Ainsi commence cette histoire qui permet au lecteur de se glisser derrière le décor, les caméras, et de pénétrer dans ce monde si particulier : celui du spectacle.
Au soir de sa vie, Arthur Pétram est confronté à tout. À son métier, à son passé, aux femmes qu’il a aimées, au public,à un fils qu’il adore et… à une jeune fille dans une avant-scène.
Ravissante créature, forte de ses dons, auréolée d’un mystère, qu’il va s’éfforcer d’élucider au cours d’un film qu’ils tourneront ensemble.

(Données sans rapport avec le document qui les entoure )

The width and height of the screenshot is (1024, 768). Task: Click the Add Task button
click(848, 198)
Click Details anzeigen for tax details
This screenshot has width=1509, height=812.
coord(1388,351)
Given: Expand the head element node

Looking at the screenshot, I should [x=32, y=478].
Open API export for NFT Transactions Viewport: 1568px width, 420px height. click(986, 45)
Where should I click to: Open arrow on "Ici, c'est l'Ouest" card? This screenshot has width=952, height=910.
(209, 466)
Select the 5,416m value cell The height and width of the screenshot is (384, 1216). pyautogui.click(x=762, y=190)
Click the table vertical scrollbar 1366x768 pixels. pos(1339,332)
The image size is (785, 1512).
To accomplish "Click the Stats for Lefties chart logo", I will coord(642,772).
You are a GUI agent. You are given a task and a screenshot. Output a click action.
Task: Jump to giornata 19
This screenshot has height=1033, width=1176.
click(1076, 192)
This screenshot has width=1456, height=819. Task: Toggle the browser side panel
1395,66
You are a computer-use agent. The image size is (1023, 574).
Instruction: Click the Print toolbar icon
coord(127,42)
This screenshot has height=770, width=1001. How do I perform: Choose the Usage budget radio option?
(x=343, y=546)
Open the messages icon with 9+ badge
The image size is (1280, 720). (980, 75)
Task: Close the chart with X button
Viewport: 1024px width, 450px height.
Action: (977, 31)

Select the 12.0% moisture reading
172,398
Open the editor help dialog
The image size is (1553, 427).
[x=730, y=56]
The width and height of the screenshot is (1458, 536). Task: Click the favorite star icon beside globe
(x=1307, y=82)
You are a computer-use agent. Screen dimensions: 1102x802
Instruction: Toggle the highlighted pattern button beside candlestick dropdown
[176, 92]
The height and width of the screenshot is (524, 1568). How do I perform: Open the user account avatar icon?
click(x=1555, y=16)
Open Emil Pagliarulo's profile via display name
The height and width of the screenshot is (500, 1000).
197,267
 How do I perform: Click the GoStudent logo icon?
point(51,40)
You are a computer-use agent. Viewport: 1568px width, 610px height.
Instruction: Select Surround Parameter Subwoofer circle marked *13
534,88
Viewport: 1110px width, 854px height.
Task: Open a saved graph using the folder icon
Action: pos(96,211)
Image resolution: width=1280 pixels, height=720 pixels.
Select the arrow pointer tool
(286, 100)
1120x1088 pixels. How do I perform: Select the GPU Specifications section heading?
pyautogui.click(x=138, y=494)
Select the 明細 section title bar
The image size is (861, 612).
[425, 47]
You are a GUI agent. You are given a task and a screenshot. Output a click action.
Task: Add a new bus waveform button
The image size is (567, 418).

Peu à peu se noue entre eux une relation singulière, d’amitié, d’admiration et de trouble qui va enrichir la vie de l’un et animer celle de l’autre.
Hymne à l’amour, où les héros expriment sans la passion d’un métier, ce livre pétri d’humour et de charme retrace le travail quotidien, les bonheurs et les difficultés que rencontrent ces acteurs que Molière appelait déjà « les étranges animaux ».
En 1 mot : Académique
Mon avis : Un roman plaisant sans plus. Une plume très académique. De jolies phrases, du beau vocabulaire, une histoire de couples formés par des individualités ayant un caractère plus ou moins fort, et quelques clichés (le vieil acteur qui a du mal à accepter son âge, la jeune première ingénue qui boit les paroles du vieil acteur, le fils du vieil acteur qui n’a pas le don de son père,…)
Bref, un roman lu avec plaisir mais qui ne restera pas longtemps dans ma mémoire 😉
Ma note : 🐭🐭🐭
Cette lecture permet de valider : La catégorie 80 de mon Défi Lecture FB 2024 : Un livre dont un personnage a une couleur d’yeux inhabituelle –> Isabelle, yeux couleur lavande.
Les adultes devraient réfléchir d’avantage aux conséquences de leurs paroles avant de déposer leurs ordures et leur détresse au pied de la jeunesse.
Il se met alors à disserter sur le paradoxe des sociétés modernes qui revendiquent si fort le droit au bonheur, en accordant la plus grande place au mal de vivre et à la violence et en classant le rire au rang des complaisances démobilisatrices.